▸ **文章**:
__________________________________________________

Text & Photo:Yoshio Kataoka

ビームスが発行する文芸カルチャー誌 IN THE CITY で好評だった連載が復活。片岡義男が買って、撮って、考えた「ドーナツ盤(=7インチ・シングル)」との付き合いかた

一九六四年八月十一日、日本国政府は、南ヴェトナムへ緊急に援助することを決定した、というかたちで、アメリカのヴェトナム政策を支援した。八月二十八日には、アメリカの原子力潜水艦の日本への寄港を受諾します、とアメリカに通告した。そして十一月十二日、アメリカの原潜シー・ドラゴン号が佐世保に入港した。このことに反対するデモ隊が、警官隊と衝突したそうだ。

この時代のシングル盤レコードを十枚、集めてみた。歌は世に連れ、世は歌に連れ、というよく知られた言葉が日本語にあるが、少なくともここにある十枚のシングル盤は、世にまったく連れていないから、その歌に連れられたのは、どんな世だったのか。この言葉は、単なる語呂なのか。しかし、『ウナセラ・ディ東京』や『大阪ぐらし』をふと聞くと、どこへもやり場のないような寂寥感は抱くから、これは歌に連れた世の一例なのか、と思っている。

米原潜と書いてベイゲンセンと読む。米とは米国の略で、アメリカの、という意味だ。原潜は原子力潜水艦を、漢字ふたつに省略したものだ。米原潜のもっとも新しい読みかたは、マイバラモグルだという。

多摩幸子の『あなたと呼びたい』と、吉永小百合の『いつかあなたに』は、よく似ている。ふたつの題名を見た段階で、どちらの「あなた」も、仮想された男性なのだろう、と僕は思った。この思いを確かめるために、僕は『あなたと呼びたい』を聴いてみた。

__________________________________________________

(データの行)
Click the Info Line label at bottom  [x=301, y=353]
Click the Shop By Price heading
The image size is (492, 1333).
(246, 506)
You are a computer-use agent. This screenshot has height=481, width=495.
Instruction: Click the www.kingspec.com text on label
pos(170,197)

__________________________________________________

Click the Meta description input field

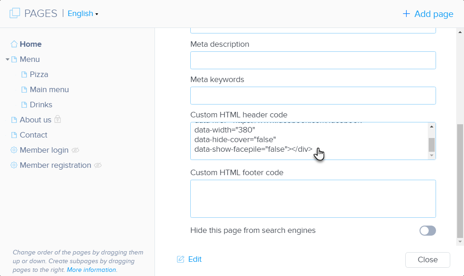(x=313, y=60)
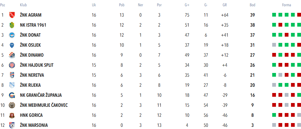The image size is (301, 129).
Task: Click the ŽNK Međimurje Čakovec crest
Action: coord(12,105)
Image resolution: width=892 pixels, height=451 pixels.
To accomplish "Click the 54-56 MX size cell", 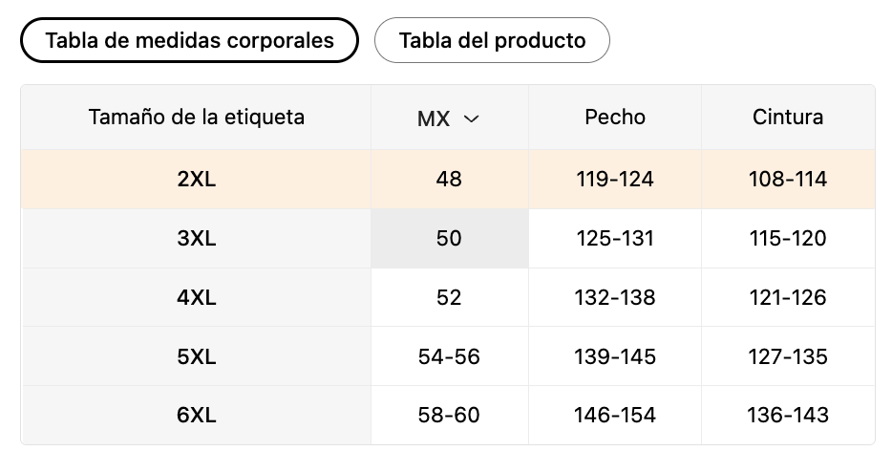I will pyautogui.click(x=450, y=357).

__________________________________________________

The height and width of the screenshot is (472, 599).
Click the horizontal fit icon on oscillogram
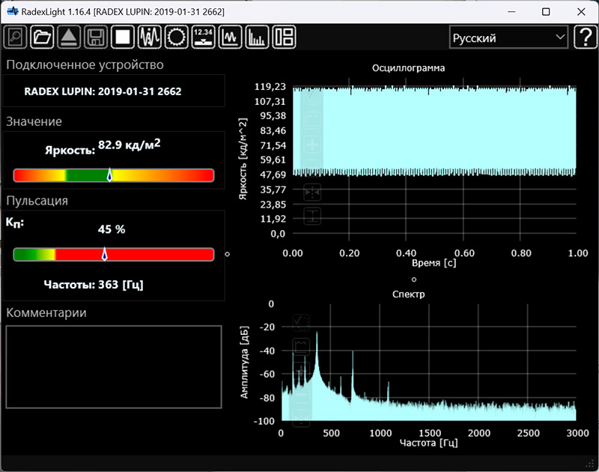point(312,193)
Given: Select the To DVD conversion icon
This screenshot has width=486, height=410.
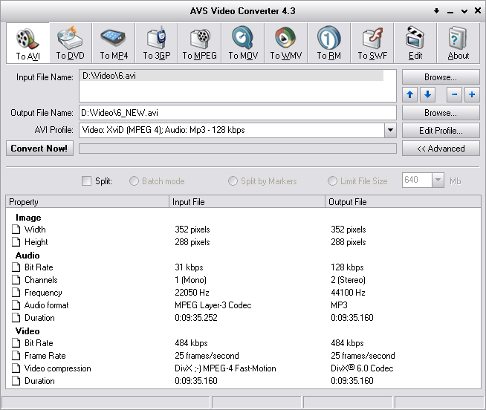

__________________________________________________

▸ **問題**:
文章によると、一九六四年十一月十二日に佐世保に入港したアメリカの原子力潜水艦の名前は何ですか。 項目は、文章とは関係のない別の資料です。

▸ **解答**:
シー・ドラゴン号です。